Open-Domain Textual Question Answering
Sanda Harabagiu
and Dan Moldovan
Department of Computer Science and Engineering, Southern Methodist University
Brief Description
Question Answering (QA) is a fast growing area of research and commercial interest. The problem of QA is to find answers to open-domain questions by searching a large collection of documents. Unlike Internet search engines, QA systems provide short, relevant answers to questions. The recent explosion of information available on the World Wide Web makes question answering a compelling framework for finding information that closely matches user needs. The success of QA services, like AskJeeves serves as proof of the popularity of this technique. Due to the fact that both questions and answers are expressed in natural language, QA methodologies deal with language ambiguities and incorporate NLP techniques. Several current NLP-based technologies are able to provide the framework that approximates the complex problem of answering questions from large collections of texts. Ideal QA systems should have good dialog understanding, rich knowledge bases and quality text mining methods. They will certainly incorporate common sense reasoning methods and use good approximations of world knowledge. Until we have these more advanced tools, we can approximate QA with NLP enhancements of IR and IE techniques. The tutorial presents the recent results in QA research and system implementations.Detailed Outline
- Introduction
- Problem definition
- Examples of questions and answers
- QA taxonomies
- QA system architectures
- Survey the most important system architecture features in TREC-8 QA (20 systems) and TREC-9 QA (28 systems)

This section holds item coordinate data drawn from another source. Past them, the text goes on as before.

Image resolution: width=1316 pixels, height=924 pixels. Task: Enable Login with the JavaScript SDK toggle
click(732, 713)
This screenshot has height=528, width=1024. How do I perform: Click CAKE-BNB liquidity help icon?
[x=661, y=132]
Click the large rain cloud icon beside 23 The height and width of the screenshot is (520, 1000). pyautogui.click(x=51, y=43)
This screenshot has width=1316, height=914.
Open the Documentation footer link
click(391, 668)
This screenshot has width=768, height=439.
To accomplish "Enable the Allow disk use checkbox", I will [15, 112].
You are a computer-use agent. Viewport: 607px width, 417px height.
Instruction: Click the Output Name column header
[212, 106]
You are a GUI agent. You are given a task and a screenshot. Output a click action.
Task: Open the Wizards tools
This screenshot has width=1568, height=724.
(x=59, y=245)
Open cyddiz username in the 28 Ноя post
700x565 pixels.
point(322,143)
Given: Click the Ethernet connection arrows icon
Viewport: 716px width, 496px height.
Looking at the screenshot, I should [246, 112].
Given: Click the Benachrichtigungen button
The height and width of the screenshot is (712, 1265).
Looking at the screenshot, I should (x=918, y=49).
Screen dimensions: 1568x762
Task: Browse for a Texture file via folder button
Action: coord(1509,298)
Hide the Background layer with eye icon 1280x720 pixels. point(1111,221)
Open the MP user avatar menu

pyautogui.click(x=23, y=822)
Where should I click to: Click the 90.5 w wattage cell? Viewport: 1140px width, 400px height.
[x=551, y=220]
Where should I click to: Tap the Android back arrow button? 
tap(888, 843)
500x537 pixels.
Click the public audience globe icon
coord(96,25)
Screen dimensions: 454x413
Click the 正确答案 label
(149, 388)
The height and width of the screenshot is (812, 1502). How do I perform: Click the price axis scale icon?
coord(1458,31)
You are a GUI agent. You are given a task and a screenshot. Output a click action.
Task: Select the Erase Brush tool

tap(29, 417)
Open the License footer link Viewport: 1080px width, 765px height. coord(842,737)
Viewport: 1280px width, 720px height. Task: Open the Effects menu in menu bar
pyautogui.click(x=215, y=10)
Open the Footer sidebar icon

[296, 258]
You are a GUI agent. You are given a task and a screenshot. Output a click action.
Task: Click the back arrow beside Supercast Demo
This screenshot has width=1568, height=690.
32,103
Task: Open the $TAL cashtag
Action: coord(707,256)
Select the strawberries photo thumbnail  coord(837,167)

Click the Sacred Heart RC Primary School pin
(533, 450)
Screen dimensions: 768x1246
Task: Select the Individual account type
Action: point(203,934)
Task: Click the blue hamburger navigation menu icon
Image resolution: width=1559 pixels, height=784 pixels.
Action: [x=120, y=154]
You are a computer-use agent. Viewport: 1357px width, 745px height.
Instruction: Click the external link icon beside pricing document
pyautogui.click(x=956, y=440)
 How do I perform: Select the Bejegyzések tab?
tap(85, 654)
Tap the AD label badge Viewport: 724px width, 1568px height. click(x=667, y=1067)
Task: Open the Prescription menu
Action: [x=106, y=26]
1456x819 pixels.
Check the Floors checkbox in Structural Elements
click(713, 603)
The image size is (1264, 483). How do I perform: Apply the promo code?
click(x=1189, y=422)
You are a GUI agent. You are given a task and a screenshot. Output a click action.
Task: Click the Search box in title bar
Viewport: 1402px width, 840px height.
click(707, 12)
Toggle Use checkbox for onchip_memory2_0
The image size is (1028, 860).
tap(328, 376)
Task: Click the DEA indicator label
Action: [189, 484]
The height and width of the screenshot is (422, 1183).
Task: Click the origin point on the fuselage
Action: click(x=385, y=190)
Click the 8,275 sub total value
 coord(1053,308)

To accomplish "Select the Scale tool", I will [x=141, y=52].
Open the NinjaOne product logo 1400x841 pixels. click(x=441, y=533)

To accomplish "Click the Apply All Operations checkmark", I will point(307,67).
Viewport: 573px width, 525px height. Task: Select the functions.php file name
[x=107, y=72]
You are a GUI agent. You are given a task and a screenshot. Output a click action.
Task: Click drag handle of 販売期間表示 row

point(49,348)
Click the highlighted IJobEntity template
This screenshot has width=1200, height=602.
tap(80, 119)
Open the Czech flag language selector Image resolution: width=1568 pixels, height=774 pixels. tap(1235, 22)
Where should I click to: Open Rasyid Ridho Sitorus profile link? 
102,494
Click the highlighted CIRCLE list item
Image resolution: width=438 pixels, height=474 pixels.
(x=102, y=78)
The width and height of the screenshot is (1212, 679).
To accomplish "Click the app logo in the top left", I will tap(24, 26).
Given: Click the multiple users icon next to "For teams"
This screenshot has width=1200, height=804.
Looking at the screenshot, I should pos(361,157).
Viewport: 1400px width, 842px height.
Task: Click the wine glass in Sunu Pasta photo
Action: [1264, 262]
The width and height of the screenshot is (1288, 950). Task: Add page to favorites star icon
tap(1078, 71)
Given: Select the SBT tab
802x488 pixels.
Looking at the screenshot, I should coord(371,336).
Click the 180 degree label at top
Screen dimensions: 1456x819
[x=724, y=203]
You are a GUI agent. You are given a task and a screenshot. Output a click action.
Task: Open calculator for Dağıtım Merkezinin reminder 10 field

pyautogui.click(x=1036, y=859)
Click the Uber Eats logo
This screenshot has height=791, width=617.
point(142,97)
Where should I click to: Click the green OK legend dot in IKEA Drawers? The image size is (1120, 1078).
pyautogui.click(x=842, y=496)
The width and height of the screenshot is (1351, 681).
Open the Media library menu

- Present a generic QA system architecture
- Basic QA
- Question processing
- Document retrieval
- Answer extraction
- Answer ranking
- Accuracy performance
- Advanced QA
- Keyword selection
- Paragraph indexing
- Logic prover for answer extraction
- Answer correctness
- An introduction to answer fusion from several documents
- Interactive Q/A through Dialog
- Time performance
- Open issues in QA
- Briefly survey current research issues in QA such as multilinguality, context, knowledge acquisition for ontology construction that will be incorporated into the future QA systems.
- Concluding remarks
Motivation
Research in the area of open-domain Question Answering generates considerable interest from both the NLP community and the end-users of this technology. In 1999, for the first time, National Institute of Standards and Technology (NIST) has introduced a QA track as part of the already established TREC competition. In 1999 there were 20 participants in the QA competition and in 2000 the number increased to 28. The participants include university research groups, national research laboratories and small and large companies. The interest in QA is world wide as evidenced by the international participation in the TREC QA. Open-domain QA is a complex application that encompasses many aspects of NLP and AI. The current state of the art QA systems can produce answers only to simple questions. However, the complexity of QA systems increases from year to year. This increase in complexity is paralleled by a sustained QA research activity.